Jesus came to give life, and give it abundantly - now - and eternity.  In return - he simply asks that we follow him whole heatedly, that we turn our lives over to his care completely, holding nothing back.    A songs that comes to mind are “ Give Them All To Jesus” or  “I surrender all”  

God so loved the world that he gave his only Son, so that everyone who believes in him may not perish but may have eternal life.  God did not send the Son into the world to condemn the world, but in order that the world may be saved through Him.  Those who believe in him, will live forever - in God's kingdom.    None of us knows just what that kingdom will really look like - but we do know that in it there will be not more war or suffering, not pain, no tears, no more torment. 

 A suburban lady who was not only disagreeable, but a bit of snob, was chatting over the fence with a neighbor.  "We are going to be living in a better neighborhood soon".   Well said her neighbor.  “Isn’t that nice, we are going to be living in a better neighborhood too!” “Oh Your moving” said the snob?  "No we're staying right here."

In God’s Kingdom we will not be afflicted by peoples ugly attitudes towards life, those whose works are meant for evil, nor will we have to deal with those who walk in darkness.  But in the meantime we do have to deal with them.  A good way of doing so is by not taking their insults too heart, their acts of evil personally, but by turning the other cheek when we can and speaking the truth in love to all whom we meet. 

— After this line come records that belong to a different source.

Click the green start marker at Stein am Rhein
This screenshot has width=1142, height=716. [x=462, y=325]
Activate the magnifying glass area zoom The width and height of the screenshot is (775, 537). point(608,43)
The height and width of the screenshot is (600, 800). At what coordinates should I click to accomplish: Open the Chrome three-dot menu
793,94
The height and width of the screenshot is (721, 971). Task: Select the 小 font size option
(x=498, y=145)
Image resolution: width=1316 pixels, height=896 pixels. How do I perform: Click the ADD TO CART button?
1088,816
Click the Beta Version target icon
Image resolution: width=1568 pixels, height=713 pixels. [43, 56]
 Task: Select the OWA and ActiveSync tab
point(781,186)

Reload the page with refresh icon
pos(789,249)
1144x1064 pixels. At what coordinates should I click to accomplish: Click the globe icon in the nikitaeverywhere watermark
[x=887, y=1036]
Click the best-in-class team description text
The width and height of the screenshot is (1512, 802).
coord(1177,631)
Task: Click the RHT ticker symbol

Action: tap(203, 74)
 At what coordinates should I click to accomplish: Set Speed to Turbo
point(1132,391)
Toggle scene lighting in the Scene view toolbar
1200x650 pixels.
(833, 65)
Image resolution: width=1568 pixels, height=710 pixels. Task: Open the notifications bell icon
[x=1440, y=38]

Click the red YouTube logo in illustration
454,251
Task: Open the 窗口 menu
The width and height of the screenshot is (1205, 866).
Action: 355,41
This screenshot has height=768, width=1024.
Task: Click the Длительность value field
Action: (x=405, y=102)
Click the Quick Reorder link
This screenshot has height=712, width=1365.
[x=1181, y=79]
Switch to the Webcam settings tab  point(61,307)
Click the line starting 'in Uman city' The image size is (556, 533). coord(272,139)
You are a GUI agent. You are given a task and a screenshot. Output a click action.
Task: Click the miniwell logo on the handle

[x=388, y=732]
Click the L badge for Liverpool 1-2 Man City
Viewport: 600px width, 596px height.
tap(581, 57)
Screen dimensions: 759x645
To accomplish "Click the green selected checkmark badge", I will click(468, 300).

Perhaps we can take a lesson from this story.    The Caption of a sailing vessel was known to rule with a firm but fair hand.  One day he was approached by a disgruntled revengeful seaman who said "I have a special message from the admiral, Captain.  It is directed to you personally."   Oh said the Caption "Read it to me", the sailor read, "Of all the blundering, stupid, idiotic morons, you take the cake."  The Captain looked straight into the eyes of the seaman and said, “Hah a coded message A, have it d-coded for me immediately sailor.”    You see when dealing with difficult people it’s always best to remember that angry, disgruntled or dissatisfied people are building the walls of their own prison as they generate negative energy. 

Which reminds me of the atheist who asked the preacher "do you honestly believe that Jonah spent three days and nights in the belly of whale?"   The preacher replied, "I don't know sir, but when I get to heaven I will ask Jonah himself."  "But suppose he is isn't in heaven?"    The preacher though for a moment, “you might be right!, then you’ll get to ask him!" 

Remember as well this saying when you are being annoyed by someone who attacks your faith “the man who tries to prove that there is no hell, generally has a personal reason for doing so”. 

But all in all folks remember this - for the believer there is no such thing as hell, why, because Jesus has given the keys to the kingdom of heaven for those who believe in him.   He has opened the gates - and he invites us in, and all he asks of us is, that we believe - and follow him.  Trusts his words, and relying upon his love, a love which comes to us from our Heavenly Parent.  By grace you are saved through faith - and this is not your own doing, it is your personal gift from God.   and the Congregation sang “Amen.”